** Opening RECORD EXTRACTS block **

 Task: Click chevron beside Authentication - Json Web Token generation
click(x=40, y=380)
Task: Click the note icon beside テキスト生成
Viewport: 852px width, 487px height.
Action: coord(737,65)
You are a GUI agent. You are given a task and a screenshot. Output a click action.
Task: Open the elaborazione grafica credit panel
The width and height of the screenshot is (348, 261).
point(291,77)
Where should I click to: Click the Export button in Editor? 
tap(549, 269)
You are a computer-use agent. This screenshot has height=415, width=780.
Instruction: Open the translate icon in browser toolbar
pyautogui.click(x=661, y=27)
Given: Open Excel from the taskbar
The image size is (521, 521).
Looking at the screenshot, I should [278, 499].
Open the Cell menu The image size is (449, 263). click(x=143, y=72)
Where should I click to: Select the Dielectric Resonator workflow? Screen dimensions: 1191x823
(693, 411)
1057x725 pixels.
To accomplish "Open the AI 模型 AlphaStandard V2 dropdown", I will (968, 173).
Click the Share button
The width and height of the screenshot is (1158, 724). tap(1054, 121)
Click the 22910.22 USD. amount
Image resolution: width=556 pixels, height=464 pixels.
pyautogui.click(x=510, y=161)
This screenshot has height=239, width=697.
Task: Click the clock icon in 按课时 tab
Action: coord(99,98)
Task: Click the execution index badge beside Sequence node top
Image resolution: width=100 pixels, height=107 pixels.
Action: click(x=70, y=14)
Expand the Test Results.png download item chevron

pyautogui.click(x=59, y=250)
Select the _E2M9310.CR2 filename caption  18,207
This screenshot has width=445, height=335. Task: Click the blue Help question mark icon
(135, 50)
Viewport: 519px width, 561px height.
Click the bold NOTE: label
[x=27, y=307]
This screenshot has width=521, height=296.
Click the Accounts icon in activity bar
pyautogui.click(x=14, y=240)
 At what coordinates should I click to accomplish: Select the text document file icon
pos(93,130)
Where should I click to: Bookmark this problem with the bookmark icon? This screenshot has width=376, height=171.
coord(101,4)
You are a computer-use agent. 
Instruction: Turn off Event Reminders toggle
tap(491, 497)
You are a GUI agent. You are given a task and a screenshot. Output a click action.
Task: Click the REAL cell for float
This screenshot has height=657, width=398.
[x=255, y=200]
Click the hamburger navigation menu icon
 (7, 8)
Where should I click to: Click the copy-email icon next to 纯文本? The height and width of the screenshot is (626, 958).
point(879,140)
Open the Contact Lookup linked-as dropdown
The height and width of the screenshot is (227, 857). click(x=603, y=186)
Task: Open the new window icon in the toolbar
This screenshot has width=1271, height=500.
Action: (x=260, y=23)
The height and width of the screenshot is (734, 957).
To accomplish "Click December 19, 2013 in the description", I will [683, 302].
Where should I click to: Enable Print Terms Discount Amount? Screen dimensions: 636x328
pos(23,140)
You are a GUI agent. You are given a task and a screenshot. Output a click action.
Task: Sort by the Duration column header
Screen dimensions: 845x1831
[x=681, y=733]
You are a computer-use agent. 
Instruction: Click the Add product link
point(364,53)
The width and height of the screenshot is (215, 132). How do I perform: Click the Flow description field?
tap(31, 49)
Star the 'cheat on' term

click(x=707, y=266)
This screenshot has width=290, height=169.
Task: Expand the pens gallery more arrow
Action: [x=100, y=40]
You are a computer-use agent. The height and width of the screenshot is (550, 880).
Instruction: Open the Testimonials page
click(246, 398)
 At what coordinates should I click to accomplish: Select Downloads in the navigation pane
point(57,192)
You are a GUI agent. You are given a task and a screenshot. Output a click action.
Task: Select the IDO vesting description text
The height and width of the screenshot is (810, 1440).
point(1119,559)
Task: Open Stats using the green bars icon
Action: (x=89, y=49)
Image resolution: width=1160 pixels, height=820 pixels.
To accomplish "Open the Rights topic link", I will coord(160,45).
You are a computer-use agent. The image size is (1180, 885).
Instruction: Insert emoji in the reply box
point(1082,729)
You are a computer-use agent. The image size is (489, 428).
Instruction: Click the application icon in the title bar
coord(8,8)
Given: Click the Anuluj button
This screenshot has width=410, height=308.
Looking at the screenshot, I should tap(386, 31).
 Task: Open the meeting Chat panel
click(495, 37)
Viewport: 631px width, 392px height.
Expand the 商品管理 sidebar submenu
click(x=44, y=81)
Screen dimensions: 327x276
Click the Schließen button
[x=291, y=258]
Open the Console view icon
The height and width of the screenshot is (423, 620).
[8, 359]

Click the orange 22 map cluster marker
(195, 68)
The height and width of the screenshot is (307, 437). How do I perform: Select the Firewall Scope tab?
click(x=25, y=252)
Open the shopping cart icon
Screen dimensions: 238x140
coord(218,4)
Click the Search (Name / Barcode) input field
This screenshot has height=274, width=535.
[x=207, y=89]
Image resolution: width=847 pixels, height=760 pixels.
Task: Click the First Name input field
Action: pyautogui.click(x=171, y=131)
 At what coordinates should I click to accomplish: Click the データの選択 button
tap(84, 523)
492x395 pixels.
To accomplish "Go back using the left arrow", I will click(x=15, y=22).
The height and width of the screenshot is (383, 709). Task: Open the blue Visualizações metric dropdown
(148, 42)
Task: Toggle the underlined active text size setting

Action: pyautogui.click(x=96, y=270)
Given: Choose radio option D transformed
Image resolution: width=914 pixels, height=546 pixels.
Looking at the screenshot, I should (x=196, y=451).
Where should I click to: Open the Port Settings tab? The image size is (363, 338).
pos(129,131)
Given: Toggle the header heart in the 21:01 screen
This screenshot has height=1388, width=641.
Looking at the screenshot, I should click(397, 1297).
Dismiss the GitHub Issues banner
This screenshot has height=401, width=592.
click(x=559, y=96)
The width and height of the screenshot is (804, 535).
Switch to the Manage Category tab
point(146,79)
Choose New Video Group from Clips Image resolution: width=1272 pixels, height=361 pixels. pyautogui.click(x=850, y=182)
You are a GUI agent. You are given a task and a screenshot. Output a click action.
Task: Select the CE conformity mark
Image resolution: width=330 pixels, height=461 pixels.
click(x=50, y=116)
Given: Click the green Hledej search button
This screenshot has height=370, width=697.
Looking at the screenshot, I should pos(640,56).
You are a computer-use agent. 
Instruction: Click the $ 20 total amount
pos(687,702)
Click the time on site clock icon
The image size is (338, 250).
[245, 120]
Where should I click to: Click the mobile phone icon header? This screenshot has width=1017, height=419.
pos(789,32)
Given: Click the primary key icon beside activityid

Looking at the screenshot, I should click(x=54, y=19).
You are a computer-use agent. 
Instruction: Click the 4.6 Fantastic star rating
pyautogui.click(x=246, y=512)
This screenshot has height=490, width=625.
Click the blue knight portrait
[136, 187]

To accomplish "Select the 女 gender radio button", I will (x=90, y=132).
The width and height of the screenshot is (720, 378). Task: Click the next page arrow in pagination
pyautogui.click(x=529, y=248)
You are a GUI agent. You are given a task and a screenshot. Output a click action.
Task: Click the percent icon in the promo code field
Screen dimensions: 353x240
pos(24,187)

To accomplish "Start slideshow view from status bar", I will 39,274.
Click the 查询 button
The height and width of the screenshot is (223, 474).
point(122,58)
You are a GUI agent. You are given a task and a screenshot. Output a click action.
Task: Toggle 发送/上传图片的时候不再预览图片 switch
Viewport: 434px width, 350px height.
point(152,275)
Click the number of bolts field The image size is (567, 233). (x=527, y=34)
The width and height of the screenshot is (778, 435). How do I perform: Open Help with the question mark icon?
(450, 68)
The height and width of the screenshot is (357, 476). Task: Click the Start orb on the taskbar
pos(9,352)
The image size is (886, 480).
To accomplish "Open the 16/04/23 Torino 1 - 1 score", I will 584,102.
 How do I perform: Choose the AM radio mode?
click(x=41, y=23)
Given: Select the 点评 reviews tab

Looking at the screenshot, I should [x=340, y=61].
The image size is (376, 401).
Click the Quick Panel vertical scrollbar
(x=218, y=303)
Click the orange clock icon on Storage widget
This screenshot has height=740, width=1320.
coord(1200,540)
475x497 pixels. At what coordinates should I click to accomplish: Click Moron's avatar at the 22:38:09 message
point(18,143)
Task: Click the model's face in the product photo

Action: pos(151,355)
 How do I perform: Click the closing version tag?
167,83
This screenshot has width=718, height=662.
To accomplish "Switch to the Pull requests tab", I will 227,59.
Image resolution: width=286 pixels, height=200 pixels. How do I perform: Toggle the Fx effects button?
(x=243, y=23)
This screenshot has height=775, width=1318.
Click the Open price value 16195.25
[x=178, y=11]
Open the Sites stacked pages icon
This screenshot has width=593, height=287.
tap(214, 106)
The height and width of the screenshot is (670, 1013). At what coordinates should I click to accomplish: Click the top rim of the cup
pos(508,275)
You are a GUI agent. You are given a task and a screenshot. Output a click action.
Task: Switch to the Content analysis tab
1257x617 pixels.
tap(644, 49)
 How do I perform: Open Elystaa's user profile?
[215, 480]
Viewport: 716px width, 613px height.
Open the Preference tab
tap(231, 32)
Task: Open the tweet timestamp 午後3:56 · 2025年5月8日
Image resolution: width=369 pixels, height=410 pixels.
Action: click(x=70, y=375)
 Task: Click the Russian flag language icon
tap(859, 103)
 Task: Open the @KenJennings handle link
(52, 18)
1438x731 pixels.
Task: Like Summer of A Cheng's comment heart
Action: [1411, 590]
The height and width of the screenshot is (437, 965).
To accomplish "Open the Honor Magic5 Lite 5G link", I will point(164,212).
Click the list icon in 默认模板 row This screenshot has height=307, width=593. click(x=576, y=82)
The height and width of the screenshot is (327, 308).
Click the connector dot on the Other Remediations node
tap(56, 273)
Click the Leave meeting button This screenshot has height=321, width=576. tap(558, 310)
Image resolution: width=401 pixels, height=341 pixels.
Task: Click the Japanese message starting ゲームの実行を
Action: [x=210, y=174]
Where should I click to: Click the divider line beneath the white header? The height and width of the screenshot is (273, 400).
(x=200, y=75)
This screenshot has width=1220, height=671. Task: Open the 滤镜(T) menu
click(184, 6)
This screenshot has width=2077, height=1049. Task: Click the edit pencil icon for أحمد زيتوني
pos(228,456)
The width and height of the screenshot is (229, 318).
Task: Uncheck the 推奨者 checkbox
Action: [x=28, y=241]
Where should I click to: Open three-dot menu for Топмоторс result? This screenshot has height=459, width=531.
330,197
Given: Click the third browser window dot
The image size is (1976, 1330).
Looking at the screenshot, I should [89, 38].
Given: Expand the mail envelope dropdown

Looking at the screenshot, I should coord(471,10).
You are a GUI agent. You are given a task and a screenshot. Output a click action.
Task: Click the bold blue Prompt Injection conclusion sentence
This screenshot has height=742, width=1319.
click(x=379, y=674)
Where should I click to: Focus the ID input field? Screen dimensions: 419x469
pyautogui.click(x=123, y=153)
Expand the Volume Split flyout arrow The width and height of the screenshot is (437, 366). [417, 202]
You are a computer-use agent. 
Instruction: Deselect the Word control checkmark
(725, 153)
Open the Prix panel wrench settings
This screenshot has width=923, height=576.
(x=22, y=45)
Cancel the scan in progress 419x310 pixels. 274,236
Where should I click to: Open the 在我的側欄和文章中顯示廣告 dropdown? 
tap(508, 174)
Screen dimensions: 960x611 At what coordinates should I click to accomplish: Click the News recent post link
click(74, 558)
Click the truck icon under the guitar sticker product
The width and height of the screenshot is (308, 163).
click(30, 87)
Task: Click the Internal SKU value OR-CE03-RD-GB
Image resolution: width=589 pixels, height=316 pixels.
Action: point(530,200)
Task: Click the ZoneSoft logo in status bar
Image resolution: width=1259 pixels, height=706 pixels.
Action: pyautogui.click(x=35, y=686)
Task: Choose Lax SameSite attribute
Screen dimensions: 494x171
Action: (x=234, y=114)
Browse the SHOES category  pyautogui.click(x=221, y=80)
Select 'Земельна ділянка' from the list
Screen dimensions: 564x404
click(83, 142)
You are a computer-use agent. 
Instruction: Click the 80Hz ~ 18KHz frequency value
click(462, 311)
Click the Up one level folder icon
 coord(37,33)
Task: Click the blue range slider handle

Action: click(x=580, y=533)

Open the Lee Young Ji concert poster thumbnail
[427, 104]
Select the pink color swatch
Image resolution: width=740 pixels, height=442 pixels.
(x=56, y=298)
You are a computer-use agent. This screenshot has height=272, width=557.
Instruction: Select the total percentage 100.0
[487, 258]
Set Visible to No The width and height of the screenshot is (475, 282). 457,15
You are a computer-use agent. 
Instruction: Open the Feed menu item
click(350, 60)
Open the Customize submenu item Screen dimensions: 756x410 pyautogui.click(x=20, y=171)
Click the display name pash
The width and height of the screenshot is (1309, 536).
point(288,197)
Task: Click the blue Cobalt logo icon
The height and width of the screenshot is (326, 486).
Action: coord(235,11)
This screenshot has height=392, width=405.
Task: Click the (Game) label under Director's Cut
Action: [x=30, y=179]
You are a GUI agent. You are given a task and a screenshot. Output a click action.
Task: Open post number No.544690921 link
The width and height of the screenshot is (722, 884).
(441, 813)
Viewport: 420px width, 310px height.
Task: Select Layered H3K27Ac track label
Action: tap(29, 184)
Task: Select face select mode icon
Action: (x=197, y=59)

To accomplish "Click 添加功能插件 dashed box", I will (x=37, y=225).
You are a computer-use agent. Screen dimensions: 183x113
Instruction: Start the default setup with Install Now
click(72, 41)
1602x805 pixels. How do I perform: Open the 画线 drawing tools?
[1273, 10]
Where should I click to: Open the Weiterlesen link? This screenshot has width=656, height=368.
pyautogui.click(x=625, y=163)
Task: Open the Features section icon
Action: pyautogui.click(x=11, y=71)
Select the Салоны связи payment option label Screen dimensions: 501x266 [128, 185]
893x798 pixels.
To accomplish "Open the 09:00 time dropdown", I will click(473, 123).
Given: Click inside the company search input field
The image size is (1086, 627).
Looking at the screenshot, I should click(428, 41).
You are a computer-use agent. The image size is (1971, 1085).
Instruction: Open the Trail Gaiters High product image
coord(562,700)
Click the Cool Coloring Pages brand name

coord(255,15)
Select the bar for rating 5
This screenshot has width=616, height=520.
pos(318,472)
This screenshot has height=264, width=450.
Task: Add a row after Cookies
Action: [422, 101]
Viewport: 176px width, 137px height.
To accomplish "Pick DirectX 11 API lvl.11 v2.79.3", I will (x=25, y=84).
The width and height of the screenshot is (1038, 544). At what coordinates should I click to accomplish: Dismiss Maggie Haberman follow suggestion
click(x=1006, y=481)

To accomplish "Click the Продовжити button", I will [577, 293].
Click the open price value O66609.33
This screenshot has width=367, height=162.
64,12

** Closing RECORD EXTRACTS block **

## AIM OF THE EXERCISE
Copy from the entries above each line in which the string "logo" can be found.

## SOLUTION FOR THIS TASK
Task: Click the ZoneSoft logo in status bar
Task: Click the blue Cobalt logo icon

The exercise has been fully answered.